When you hear people speak about global warming, the harmful effects of greenhouse gas emissions and the ecological footprint, you will inevitably try to escape the issue of responsibility... most probably because of the global nature of these problems. 'This is not my sphere of responsibility,' you say trying to put yourself at ease. 'What could I do? I am just one in a seven-billion population. How would I, a tiny speck of dust, be capable of influencing the atmospheric conditions of the Earth, the ecosystem and global processes?'
Well, it is becoming more and more evident that the Earth is smaller than previously thought. In barely half a day you can travel from one continent to another. The news media outputs a never-ending stream of reports from the most remote and hidden corners of the planet. Thanks to the Internet, we can connect to a dozen strangers simultaneously. Our planet is a large village where nothing is going to remain a secret, where a handful of politicians make the decisions that will determine the future of whole continents. And if we are to believe what proponents of the Butterfly Effect theory say, the smallest change can certainly affect the whole.
Because, according to the so-called Butterfly Effect, a term now part of everyday language with its origins in chaos theory, if in a chaotically operating complex system a small change occurs in the initial conditions, this can greatly affect the long term operation of the structure. If we are to use a bit of an exaggeration and wish to be poetic, we might as well say that even one airy butterfly fluttering from flower to flower in your garden can perceptibly influence the prevailing winds in your neighbor's garden. Of course, all this has a real meaning only in the fantasy worlds of sci-fi writers. However, this very same principle can gain a new and very useful meaning when applied in the context of environmentally conscious lifestyles.
Idyllic times where the problems of the community, in the country or the world were solved by others in a paternalistic way without us participating are long gone. There seems to be a growing recognition of individual responsibility in the complicated matrix of who must do what. The towering tasks ahead of us consist of just as many levels as human society itself. It is essential to remedy local problems before we can find the solutions to global issues. Everyone has to share this responsibility and it is vital that all of us recognize it. A shift in attitudes is what is needed but it requires systematic life-long learning.
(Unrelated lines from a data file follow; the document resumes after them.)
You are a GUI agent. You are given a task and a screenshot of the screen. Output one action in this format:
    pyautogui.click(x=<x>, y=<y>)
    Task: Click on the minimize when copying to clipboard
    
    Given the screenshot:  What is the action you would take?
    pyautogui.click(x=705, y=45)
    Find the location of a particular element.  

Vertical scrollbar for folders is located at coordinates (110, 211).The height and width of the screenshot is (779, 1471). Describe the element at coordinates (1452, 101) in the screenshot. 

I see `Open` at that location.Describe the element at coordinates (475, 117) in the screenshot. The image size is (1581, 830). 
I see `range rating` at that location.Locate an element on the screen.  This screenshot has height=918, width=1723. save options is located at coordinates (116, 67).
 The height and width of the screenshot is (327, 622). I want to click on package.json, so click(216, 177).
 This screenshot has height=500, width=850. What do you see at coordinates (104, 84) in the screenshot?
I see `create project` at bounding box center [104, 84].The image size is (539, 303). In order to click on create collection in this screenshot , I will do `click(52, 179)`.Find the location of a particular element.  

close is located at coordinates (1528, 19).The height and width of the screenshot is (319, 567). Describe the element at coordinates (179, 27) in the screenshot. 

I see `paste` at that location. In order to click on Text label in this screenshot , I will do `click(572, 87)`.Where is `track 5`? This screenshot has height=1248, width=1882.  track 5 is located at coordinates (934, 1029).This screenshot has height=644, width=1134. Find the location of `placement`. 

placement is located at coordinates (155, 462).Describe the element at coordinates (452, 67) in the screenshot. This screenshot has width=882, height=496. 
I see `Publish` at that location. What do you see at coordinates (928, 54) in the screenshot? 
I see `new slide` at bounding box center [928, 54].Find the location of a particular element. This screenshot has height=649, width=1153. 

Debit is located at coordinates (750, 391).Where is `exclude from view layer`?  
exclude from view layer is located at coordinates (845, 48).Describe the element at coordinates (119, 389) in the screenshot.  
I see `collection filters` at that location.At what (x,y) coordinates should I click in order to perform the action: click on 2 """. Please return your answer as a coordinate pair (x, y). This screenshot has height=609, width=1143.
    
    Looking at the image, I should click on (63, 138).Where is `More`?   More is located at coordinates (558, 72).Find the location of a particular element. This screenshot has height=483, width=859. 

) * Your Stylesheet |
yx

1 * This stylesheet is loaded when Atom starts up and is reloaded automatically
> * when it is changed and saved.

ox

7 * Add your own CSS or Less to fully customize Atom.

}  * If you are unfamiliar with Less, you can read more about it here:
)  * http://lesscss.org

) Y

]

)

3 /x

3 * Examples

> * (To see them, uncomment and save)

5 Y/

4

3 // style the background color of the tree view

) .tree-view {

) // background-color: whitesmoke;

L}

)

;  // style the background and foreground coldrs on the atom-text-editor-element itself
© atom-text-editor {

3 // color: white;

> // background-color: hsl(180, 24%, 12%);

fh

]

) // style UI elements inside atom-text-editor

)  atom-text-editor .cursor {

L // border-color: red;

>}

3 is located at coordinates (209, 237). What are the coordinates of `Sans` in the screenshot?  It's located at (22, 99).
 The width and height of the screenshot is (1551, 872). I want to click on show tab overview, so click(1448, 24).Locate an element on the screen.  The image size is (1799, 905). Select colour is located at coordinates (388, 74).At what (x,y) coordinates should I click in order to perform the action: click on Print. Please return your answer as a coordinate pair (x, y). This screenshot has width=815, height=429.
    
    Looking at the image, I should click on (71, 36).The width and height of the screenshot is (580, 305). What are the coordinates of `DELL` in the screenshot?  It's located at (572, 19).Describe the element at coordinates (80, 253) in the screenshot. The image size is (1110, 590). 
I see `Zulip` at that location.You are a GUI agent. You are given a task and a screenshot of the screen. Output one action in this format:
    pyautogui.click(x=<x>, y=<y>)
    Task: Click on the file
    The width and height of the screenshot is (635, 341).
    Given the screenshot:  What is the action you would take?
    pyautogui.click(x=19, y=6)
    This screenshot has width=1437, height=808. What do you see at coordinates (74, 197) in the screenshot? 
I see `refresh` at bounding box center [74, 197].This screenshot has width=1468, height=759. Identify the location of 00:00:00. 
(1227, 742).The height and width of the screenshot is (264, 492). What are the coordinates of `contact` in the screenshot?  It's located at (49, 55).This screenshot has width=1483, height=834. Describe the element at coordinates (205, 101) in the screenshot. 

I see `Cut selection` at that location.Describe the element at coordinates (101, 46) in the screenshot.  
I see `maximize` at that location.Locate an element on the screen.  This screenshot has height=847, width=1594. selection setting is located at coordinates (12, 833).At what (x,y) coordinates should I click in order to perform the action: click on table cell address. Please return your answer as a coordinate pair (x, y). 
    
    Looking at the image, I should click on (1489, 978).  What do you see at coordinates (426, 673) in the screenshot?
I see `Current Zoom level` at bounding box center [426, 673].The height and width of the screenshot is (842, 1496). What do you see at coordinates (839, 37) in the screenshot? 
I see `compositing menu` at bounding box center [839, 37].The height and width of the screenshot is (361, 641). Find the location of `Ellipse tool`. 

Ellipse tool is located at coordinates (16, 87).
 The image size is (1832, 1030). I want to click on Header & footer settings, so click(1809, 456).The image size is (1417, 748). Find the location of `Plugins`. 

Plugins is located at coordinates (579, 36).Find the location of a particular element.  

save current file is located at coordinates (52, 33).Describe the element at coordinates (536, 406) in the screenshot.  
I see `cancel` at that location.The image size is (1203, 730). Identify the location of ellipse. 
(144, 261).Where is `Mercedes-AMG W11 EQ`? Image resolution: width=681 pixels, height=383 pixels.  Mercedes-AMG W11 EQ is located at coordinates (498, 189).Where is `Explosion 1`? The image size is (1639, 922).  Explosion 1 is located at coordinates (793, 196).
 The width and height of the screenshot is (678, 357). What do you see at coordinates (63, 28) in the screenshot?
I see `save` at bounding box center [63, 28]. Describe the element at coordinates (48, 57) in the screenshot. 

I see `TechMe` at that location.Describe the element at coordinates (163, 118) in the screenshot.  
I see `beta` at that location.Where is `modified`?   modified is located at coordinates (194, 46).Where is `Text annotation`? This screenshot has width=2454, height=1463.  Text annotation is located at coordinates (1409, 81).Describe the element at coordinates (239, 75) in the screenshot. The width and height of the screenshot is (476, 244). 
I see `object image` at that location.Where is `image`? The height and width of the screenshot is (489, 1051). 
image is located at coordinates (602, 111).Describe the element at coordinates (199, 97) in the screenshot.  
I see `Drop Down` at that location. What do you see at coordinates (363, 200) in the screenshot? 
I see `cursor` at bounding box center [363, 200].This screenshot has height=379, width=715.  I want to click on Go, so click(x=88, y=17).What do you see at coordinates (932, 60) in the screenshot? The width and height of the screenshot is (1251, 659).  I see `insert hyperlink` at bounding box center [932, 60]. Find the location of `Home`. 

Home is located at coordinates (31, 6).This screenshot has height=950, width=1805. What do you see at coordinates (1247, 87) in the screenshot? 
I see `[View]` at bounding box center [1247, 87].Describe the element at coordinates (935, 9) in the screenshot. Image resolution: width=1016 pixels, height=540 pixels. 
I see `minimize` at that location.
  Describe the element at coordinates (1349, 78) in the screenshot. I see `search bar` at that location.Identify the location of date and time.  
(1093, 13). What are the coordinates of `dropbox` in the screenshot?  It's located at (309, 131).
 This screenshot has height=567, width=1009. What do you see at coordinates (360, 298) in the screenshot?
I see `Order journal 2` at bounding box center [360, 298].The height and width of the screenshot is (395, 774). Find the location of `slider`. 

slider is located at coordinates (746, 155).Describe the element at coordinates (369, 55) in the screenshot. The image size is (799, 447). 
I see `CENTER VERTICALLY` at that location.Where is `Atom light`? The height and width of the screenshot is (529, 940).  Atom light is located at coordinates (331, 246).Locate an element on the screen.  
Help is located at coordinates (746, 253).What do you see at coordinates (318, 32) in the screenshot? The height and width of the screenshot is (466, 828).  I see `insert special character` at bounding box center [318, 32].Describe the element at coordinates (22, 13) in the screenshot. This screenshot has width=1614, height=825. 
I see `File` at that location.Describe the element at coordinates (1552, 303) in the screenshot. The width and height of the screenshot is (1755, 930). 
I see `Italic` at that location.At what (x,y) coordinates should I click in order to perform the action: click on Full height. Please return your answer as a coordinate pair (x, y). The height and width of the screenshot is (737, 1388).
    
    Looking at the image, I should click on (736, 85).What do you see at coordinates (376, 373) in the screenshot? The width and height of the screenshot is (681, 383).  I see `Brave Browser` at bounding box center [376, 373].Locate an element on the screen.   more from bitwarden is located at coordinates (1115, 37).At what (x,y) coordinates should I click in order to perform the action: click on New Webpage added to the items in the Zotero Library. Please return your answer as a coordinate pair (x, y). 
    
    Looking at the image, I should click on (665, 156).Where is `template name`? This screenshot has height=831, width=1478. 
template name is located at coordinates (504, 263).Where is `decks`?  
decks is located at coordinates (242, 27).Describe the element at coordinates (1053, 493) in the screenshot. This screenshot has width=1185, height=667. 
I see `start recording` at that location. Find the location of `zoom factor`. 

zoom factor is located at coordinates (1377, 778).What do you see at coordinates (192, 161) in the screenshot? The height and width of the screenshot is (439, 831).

If we can reach the point where each and every one of us feels the urge to collect our home-generated rubbish selectively, if we give up on the idea that we need to replace our durable goods prematurely with nicer ones, if we realize the importance of buying our daily foods from local farmers, if we teach every child that they should not let the water run while brushing their teeth, if we can get young people to power down their home entertainment systems and similar devices after use, then we are on the right track. On the one hand, these conscious decisions can influence others on a rational level because one can easily demonstrate to have achieved tangible benefits such as saving money. On the other hand, they influence others on an emotional level, too, since one establishes positive patterns of behavior that people like to follow. In this way, the tiny flaps of the wings of the butterfly do create a movement where positive ideas are spreading fast. Knowledge then brings about the desired change in attitudes. Accepting and adopting the right patterns helps preserve and protect the planet where we all live, thus contributing to sustainability. Everyone can do something, it doesn’t matter how small it may seem. And not tomorrow. Already today.